Três. Será o novo modismo da zona sul carioca? Fiquei nervosa, confesso.
Logo agora, quando estamos observando um avanço aqui no Sul: o fim
dos dois beijinhos. Não sei como essas coisas iniciam, quem introduz,
como pega, mas agora, na capital dos gaúchos, a gente está fazendo como
os paulistas, dá um beijo só e basta.
Gosto de simplificações. Gosto de tudo que é enxuto, econômico,
objetivo. Poucos meses atrás, estive em São Paulo visitando uma amiga e
ela me apresentou sua turma, e saí tascando dois beijos, um que era
retribuído e outro que ficava no ar, porque acostumados com um só, os
paulistas logo afastavam suas suculentas bochechas depois do primeiro,
fazendo com que eu parecesse uma caipira. Oh, infernais dois beijos,
para que o excesso?
Pois agora, para complicar, vem a novela das nove lançar três
beijinhos. Tem gente que ficou apreensivo com o insosso beijo gay da
Clara e da Marina, mas escandalosos mesmo são os três beijinhos entre a
Helena e a Shirley. Vamos nos preocupar com coisa séria, por favor.

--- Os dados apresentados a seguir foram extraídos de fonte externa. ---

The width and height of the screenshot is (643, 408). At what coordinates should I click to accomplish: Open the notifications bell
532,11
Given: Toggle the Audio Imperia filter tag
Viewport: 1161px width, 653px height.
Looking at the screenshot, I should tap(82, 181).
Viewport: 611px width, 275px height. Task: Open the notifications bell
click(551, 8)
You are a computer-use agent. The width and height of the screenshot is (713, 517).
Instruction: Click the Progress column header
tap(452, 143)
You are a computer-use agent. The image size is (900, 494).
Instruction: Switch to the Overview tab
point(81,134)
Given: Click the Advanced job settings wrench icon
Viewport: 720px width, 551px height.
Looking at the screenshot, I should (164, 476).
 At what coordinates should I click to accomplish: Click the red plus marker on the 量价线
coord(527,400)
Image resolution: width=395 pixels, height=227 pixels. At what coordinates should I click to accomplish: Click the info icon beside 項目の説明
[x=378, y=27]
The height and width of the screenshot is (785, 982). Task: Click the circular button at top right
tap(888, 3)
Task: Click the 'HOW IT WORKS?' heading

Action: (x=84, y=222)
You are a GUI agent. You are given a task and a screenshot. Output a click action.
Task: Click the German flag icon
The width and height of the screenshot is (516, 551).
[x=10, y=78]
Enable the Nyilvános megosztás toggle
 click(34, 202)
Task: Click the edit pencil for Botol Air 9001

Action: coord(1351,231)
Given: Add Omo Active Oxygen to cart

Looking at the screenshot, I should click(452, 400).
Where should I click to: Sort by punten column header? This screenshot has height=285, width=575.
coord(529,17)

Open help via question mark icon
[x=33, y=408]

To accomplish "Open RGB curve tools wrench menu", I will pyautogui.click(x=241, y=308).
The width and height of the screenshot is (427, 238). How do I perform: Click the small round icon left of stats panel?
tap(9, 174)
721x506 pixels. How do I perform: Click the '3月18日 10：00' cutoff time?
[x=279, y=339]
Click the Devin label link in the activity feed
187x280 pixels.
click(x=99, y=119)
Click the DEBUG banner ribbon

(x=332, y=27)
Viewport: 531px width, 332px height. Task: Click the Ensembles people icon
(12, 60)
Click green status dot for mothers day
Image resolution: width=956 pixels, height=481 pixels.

Não suporto dar três beijos, mas dou quando não há a mínima chance
de fuga. Três beijos é um exagero, porém não se sintam menosprezados os
que possuem o costume, pois na aristocrática Suíça se dá o mesmo. Três
beijos. Por que motivo, não sei.
Mas, excetuando-se a Suíça, o interior do Rio Grande do Sul e os
estúdios do Projac, a tendência mundial é a da subtração, os modos se
refinam. Me garantiram: em Porto Alegre não se dá mais dois beijinhos. É
um só.
Saiu no Diário Oficial?
Um beijo só, aleluia. Tenho dúvida se a ideia já está disseminada,
mas diante do desserviço da novela global, ofereço minha contribuição
com essa crônica, apoiando. Um único beijo é a elegância da economia. Um
único beijo é suficiente para demonstrar nossa simpatia. Um beijo
rápido, talvez com o adendo de um abraço nos casos mais íntimos e em
situações calorosas, e estaremos todos devidamente cumprimentados.
Antes que me perguntem: no ombro, de preferência, nenhum. E mordida, só entre lençóis.